Naruto has over 200 episodes. But Plex has done a really bad job of sorting it out. Any episode above 100 is automatically merged with a lower episode. For example in this episode the episode 1 has been merged with episode 101.
I have searched forums which called for renaming all two digits files to EPxxx in three digits which has already been done as in the screenshot above. It should be noted that the question is 6 years old and yet not a fix has been issued. Is there any fix in plex that would help to solve Shows with more than a 100 episodes.
I recommend you take a look at the proposed naming convention / schema of Plex.
From my own library:
TV Shows <- the folder linked to my Plex TV Shows library
Naruto (2002)
Season 01
Naruto (2002) - s01e01 - Enter Naruto Uzumaki.mkv
...
Season 03
Naruto (2002) - s03e18 - Gotta See! Gotta Know! Kakashi-Sensei's True Face.mkv
...
This example is following TheTVDb’s airing order. Alternatively you can organize the show by DVD or absolute order – however even if you want to use “absolute order”, you’ll need to flag those files as part of season 01 (s01e01-s01e220)
Edit: The year ((2002)) included in my example isn’t strictly necessary
You are waay off on the naming of the files. It is a wonder it has worked to this point. It should be something close to …Local Disk D\Movies\Anime\Naruto\Naruto - SxxExx - Enter Naruto Uzumaki! [DarkDream}.mkv .
Cleaning up the naming may let you use three digit episodes, however TVDB shows this show has 5 seasons and no more than 48 episodes in any one season. (https://thetvdb.com/series/naruto)
You can use an app like FileBot to do the renaming for you. Edit: establishing a clean baseline that works well with your Plex Media Server should be worth a little effort… all tinkering will be gone if bad comes to worse and you might need to rebuild your library at some point down the road. Fixing the names will persist.
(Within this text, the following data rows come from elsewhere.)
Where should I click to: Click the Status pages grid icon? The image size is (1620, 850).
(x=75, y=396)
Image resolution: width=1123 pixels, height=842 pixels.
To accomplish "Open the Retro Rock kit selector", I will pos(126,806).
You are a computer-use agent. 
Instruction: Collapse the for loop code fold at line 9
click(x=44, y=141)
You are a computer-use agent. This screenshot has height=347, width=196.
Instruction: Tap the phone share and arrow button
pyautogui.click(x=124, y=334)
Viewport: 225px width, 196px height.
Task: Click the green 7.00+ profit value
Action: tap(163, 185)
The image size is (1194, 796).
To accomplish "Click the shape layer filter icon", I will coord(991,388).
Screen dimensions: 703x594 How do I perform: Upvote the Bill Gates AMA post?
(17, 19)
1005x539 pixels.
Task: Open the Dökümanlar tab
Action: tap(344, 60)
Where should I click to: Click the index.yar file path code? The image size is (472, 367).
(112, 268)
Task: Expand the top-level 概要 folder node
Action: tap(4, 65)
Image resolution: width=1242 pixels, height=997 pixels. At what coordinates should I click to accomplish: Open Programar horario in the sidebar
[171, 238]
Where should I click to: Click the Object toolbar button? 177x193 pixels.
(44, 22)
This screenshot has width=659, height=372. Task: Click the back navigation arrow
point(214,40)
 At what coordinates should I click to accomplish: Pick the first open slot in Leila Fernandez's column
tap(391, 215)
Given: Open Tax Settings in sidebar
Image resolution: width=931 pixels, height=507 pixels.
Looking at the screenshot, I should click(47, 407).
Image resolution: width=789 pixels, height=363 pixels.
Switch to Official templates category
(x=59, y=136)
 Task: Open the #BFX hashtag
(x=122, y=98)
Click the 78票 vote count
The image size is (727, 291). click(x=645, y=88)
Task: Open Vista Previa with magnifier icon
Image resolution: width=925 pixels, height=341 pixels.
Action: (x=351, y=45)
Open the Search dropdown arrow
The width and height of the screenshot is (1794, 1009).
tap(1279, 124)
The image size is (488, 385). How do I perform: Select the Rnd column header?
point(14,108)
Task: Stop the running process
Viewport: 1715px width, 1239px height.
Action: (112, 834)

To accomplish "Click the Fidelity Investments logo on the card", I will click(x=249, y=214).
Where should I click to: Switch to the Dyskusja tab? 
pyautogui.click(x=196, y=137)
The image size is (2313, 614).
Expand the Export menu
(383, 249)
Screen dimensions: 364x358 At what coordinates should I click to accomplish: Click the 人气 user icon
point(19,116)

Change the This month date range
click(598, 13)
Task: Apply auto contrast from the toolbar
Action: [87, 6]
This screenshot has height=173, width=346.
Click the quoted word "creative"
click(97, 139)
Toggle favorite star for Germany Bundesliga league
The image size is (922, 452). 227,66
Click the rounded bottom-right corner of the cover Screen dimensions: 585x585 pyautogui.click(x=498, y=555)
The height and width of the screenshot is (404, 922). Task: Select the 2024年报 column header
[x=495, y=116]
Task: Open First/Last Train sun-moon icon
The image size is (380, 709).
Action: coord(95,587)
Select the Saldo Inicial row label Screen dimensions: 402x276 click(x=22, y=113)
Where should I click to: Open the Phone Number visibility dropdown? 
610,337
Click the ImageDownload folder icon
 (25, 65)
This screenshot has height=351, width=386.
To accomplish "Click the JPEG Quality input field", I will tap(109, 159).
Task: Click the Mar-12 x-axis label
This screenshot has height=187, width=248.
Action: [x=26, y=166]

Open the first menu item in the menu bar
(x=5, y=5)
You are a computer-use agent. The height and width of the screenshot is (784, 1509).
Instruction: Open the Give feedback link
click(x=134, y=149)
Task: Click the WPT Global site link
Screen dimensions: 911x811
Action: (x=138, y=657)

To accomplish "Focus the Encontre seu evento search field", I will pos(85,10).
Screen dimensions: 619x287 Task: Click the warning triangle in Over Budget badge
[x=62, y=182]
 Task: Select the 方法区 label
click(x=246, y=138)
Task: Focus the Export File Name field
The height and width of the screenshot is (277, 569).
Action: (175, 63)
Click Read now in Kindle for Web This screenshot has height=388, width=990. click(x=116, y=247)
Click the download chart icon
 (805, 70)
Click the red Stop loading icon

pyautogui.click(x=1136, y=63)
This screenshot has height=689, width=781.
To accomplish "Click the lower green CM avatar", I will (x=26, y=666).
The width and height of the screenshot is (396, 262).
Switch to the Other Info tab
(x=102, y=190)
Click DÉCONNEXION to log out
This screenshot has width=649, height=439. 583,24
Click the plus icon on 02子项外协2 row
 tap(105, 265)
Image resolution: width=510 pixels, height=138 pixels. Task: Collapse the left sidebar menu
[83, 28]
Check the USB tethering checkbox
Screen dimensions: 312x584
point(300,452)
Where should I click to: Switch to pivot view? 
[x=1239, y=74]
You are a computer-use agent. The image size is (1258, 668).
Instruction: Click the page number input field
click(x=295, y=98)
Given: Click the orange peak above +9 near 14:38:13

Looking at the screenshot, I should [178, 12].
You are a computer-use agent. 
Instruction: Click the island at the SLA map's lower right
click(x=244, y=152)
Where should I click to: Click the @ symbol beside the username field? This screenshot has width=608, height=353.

Absolute order is just another way the TVDB displays shows Seasonal, DVD Order, or absolute, See the @tom80H comment above for format. It will take a lot of renaming on your part.
Yes thanks. I was able to use a linux app called krename. I used the find and replace to replace the starting string "Naruto - " With “Naruto S01E” So the episode was formatted as Naruto S01E001 and so on. Thank you
Filebot is great, but doesn’t let you actually use it for free like it used to. I ended up sucking it up and paying for it, but I just wanted to chime in and say that Bulk Rename Utility is also amazing and is free.
Honestly, I use both. FileBot is great for automatically finding names and applying them, and Bulk Rename Utility is great for manually renaming a large amount of files and has a ton of features to do so. Like I said, it’s worth having both since they cover different situations.
For instance, I had every Shippuden episode but they were split up into seasons wrong (like, one season had 10 too many episode and the next 10 too few, etc). It was like this for the last half of the series, and FileBot couldn’t deal with it. It just bugged out and was completely off. I needed to move the files to the right season subfolders before FileBot could properly rename everything, and there were TONS of them. Using Bulk Rename Utility I was able to move each file to it’s appropriate folder and then quickly replace the “S0X” prefix on each file with the proper one in one click. Then, I could run the entire directory through FileBot and it worked just fine in Plex. That’s just one example of how they compliment eachother.
If you didn’t want to pay for FileBot, though, you could just use Bulk Rename. Open all the files in it, shift-select everything from Season 1, and append “S01EXX” to the front where the XX is an automatically incrementing number. Then select the episodes from Season 2 and do the same, and have the count increase from where it left off at Season 1. This is actually what I did for my original Naruto episodes, before I had FileBot, which also came individually numbered.
Anyways, like I’ve now said 10 times, FileBot and Bulk Rename Utility are both incredible and are both worth having, but if you don’t want to spend any money you can certainly get by with just the latter and just spend a little bit more time getting everything right. It won’t automatically put episode titles into the name or anything, but your Plex should be pulling that data from the database API anyways.
Thanks for this information it was helpful. I was having the same issue with Bleach that I have numbered as 1-365.
I did have an alternative solution that worked for me. I separated out the Episodes 1-99 into a Season 1 folder, 100 - 199 into a Season 2 folder, 200 - 299 into a Season 3 folder, and 300 - 365 into a Season 4 folder.
This allowed Plex to separate episode 1-99 from episode 100-199 without having to rename the file itself.
It seems to me your „solution“ is doing its job if you severely lowered your expectations as for how you want to use Plex — e.g. no episode metadata etc.
To achieve that you don’t have to put the files in different folders.
Properly naming the files (manually or using a fee app) and setting the correct episode order within Plex (e.g. absolute order) as described above does the job.